After the ACA was passed, Social Security officials were sent to Montana and descended on Libby, Whitefish, and Kalispell to sign the people up. Unlike for the rest of Medicare beneficiaries around the country, age was of no concern. People were eligible for Medicare regardless of age and without regard to having paid into the Medicare system. This was a special instance, and coverage was immediate. No one had to wait until two years beyond the substantiation of their disability. Max Baucus used federal Medicare monies to pick up the debt of W. R. Grace to the people of Libby as he left the rest of the nation to deal with a failing health care system under the control of profit-making giants.
The health insurance industry went on to reap the benevolence of Baucus and Fowler with increased billions in profit in the following years. In 2018, the Council of Economic Advisors reported: “…(T)he ACA Medicaid coverage expansion and subsidies to insurers have resulted in a large increase in health insurer profits. Health insurers’ stock prices more than doubled the impressive gain in the S&P 500 since the law’s main provisions took effect on January 1, 2014.”

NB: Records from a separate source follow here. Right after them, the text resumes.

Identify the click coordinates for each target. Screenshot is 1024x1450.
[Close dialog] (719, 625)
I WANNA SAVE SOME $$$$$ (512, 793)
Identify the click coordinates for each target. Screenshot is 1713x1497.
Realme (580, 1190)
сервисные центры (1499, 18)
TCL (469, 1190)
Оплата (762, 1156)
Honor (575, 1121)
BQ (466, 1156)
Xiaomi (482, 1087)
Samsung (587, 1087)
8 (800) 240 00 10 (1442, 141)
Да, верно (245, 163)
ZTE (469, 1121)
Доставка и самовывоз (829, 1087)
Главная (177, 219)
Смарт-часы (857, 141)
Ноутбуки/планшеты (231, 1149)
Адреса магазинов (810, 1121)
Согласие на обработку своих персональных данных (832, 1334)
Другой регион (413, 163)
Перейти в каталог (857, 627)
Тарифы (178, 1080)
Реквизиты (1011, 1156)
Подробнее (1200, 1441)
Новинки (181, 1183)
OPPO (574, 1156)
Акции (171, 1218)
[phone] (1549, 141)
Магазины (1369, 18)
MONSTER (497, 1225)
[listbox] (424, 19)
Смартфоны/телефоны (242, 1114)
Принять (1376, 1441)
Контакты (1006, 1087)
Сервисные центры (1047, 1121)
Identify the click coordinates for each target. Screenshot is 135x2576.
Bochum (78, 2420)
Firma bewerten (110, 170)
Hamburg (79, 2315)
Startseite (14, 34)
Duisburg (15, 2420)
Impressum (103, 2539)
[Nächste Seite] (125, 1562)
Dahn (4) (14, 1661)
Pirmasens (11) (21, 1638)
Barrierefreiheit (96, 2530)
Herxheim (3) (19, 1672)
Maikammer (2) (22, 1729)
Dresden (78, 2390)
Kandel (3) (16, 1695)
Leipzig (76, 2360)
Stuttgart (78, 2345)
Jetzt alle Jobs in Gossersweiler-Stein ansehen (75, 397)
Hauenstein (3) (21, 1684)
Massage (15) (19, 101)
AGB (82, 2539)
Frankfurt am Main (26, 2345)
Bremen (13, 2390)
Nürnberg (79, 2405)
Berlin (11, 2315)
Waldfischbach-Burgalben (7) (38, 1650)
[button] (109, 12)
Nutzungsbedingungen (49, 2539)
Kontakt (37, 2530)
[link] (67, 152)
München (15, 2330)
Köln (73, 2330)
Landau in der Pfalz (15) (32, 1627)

The corporate-oriented plan that Max Baucus gave the nation instead of the Improved Medicare for All advocated by those he arrested, improved coverage for some even as it brought escalating levels of underinsurance—a condition in which patients have health insurance yet still cannot afford care.
By 2022, health insurance companies were making record profits even as those newly insured under the ACA were dealing with costs of $12,000 annually before the benefits of insurance kicked in.
The Baucus clause for Libby in the ACA became Section 1881A of the Social Security Act. It includes a possibility for future Medicare coverage for those who are the subject of a new Environmental Public Health Emergency Declaration. Does that mean that the people of East Palestine will have Medicare coverage given the proper declaration of a public health emergency?
In a February 22, 2023, article, Newsweek’s Aleks Phillips asserts that the ACA defines hazardous substances and pollutants according to a list which includes vinyl chloride, one of the toxic chemicals spilled in East Palestine. Newsweek has reached out to the White House and the Department of Health and Human Services with a request for comment on the issue of eligibility for Medicare for East Palestinians.
“At the very least, East Palestine residents deserve this universal coverage after being exposed to a known carcinogen,” tweeted Krystal Ball, a political commentator.
Our nation is now trying to recover from a pandemic that still claims lives at the rate of 95,000 a year. Covid 19 exposed our broken health care system that failed every test as the United States came in last of industrialized countries, losing over one million people to the disease—a rate far above that of other nations.
In 2021, the United States suffered 900,000 excess deaths, only half of which could be attributed to the pandemic. Much of the rest of the suffering and dying—over 400,000 in that year—can be chalked up to this train wreck of a for-profit health care system. The figure is astronomical–a little over 400,000 matches the number the United States lost in all of World War II. Life expectancy in the US is dropping far below that in any other industrialized country.
An environmental, public health emergency declaration based on Section 1881A of the Social Security Act should have kicked us into a universal Medicare for All to begin to cope with the extent of the Covid disaster. The enormity of that colossal tragedy was insufficient to break the chains that bind the political system to corporate insurance interests. Will the United States ever enact a national, not-for-profit, single payer health care program, an Improved Medicare for All? Only if the demand escalates beyond the pitiful calls for incremental change to a boldness and urgency commensurate with the depth of the crisis.